Some Weeks are Easier than Others
Some weeks are easier than others. This one has been a challenge.
It started with a terrible toothache and ended with a root canal. Somewhere in the middle, I met with my gynecological oncologist to learn that the biopsy confirmed that this tumor is indeed malignant. And inoperable. It is an offspring of the original alien and, although located in a completely different place, considered pathologically to be ovarian cancer. I guess, ironically, that particular part of the body is designed to reproduce. But this is no sweet baby. It is an unwelcomed interloper, and I am going to do my best to destroy it.
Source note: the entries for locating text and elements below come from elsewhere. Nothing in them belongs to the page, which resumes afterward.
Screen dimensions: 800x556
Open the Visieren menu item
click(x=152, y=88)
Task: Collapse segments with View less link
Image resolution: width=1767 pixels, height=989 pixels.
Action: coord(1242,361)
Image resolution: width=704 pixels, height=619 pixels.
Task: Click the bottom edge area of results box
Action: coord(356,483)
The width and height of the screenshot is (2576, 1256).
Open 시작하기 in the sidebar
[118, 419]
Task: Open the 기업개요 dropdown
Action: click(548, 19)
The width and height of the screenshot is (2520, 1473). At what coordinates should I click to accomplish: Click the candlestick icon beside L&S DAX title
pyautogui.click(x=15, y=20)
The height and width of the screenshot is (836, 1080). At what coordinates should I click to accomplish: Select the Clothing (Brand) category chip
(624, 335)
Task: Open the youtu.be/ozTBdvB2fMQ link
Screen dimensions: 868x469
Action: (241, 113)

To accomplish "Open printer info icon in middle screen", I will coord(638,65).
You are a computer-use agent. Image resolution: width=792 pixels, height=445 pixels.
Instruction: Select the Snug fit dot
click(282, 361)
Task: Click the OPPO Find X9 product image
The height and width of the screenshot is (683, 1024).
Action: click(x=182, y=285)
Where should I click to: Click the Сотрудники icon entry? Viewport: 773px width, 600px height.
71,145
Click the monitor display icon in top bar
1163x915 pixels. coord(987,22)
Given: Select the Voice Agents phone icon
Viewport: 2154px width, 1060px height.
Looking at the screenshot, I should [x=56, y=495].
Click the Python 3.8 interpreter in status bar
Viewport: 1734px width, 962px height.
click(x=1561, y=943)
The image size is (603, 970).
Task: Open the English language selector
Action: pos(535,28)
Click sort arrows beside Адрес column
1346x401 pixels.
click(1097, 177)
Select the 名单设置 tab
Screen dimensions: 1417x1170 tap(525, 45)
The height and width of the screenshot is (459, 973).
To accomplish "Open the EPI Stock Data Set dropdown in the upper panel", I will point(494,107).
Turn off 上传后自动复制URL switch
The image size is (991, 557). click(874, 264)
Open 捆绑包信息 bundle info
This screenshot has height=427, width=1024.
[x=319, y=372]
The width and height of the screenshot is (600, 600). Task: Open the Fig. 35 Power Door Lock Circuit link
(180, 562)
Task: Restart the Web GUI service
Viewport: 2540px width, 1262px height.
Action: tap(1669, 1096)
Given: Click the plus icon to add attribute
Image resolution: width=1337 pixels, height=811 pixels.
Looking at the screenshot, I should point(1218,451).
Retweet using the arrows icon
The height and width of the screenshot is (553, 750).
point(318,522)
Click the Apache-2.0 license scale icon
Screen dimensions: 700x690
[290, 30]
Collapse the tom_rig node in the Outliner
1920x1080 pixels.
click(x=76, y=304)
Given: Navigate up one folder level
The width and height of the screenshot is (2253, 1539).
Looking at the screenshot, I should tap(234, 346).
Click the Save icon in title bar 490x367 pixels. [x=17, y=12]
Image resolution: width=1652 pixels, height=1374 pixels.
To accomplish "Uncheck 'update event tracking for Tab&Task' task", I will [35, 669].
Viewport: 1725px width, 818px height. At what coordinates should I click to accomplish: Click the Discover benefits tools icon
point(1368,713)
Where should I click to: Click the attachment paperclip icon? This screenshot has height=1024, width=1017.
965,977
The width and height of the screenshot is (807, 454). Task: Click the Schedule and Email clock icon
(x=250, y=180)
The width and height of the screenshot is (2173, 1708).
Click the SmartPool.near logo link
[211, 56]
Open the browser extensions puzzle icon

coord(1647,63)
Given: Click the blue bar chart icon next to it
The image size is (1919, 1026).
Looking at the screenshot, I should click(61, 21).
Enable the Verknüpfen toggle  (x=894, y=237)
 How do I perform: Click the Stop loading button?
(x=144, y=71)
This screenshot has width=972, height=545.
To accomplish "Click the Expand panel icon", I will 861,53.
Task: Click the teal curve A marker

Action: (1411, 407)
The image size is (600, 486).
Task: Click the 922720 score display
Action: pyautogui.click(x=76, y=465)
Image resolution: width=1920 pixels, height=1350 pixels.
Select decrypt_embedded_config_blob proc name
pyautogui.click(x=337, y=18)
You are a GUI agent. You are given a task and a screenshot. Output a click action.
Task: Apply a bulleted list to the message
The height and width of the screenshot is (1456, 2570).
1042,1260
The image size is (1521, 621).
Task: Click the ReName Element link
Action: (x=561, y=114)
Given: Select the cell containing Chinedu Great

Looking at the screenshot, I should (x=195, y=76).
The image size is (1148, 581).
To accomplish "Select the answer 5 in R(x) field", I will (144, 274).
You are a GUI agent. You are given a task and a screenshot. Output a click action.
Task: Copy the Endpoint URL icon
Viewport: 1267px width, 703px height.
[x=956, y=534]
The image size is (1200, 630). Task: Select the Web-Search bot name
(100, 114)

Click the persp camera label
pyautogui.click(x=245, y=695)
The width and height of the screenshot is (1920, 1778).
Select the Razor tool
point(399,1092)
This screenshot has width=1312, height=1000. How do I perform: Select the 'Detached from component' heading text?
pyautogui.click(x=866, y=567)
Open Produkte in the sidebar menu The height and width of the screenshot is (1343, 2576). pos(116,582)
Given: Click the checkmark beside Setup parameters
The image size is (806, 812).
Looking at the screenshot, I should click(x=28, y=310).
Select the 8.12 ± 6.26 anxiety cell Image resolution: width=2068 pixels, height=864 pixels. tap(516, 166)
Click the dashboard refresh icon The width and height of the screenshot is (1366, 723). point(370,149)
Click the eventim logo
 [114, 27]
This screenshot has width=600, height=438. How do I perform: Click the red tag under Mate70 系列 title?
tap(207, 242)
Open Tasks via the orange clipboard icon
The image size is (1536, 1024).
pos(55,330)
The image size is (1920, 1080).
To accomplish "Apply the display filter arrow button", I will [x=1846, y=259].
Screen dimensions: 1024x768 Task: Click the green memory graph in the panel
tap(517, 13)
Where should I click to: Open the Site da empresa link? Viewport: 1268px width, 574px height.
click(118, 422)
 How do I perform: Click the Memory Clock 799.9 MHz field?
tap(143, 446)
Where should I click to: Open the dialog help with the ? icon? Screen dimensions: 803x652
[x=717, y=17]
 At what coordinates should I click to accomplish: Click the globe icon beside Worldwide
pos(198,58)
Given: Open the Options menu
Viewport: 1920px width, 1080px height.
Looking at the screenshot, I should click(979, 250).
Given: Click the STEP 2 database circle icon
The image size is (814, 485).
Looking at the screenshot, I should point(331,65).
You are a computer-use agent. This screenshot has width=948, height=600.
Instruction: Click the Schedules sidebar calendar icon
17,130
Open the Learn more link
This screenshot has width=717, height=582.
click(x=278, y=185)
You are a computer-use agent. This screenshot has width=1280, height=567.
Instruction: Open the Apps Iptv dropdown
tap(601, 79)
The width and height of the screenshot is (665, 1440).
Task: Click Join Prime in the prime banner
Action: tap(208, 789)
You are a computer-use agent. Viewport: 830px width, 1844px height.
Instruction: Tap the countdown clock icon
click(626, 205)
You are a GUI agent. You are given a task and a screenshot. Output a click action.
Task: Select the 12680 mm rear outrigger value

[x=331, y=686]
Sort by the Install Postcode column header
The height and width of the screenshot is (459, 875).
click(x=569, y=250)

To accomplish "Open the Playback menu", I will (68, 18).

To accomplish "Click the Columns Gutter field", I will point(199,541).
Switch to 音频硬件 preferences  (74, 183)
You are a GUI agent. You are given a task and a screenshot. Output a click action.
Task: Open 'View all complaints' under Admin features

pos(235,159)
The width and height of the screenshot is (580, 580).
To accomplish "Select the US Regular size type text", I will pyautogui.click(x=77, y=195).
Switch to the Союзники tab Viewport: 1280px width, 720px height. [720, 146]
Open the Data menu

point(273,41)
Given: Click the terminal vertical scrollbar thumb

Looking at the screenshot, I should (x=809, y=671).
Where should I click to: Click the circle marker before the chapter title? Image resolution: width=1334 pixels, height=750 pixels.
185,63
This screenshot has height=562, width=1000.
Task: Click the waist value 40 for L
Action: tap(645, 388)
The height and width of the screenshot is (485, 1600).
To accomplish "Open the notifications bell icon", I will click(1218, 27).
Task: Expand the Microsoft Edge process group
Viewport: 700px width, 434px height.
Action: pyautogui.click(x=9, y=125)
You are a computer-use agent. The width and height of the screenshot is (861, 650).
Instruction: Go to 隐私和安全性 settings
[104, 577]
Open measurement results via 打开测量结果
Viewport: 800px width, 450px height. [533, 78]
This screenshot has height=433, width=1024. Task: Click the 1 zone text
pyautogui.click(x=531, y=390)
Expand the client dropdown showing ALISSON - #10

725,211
Having to face a recurrence has been my greatest fear, a sinister monster lurking in the shadows over the past thirteen months. Statistically, given my Stage IV diagnosis, I knew there was a ninety percent chance of it coming back. And let’s face it: nobody would go to Vegas with those odds. But on good days, I thought that perhaps I might beat it. After all, ten percent remain in remission. Why not me? Unfortunately, that was not my fate.
The most negative aspect of having to go through this a second time is that I am not looking at what lies ahead in wide-eyed wonder. There is no mystery about what to expect. I know exactly what I am facing, and because of that, I am making the effort to stay positive and strong and determined. But lest you think I am some superhero, let me readily admit that It is a struggle. Soon, I will be back in chemo. The chronic fatigue, the hair loss, the unrelenting nausea and ongoing pain are challenges I am all too familiar with and not anxious to revisit. Who would be? And yet, although there is a big sting that accompanies any bad news, healing begins with acceptance. That’s the first of many hurdles I must clear on this race.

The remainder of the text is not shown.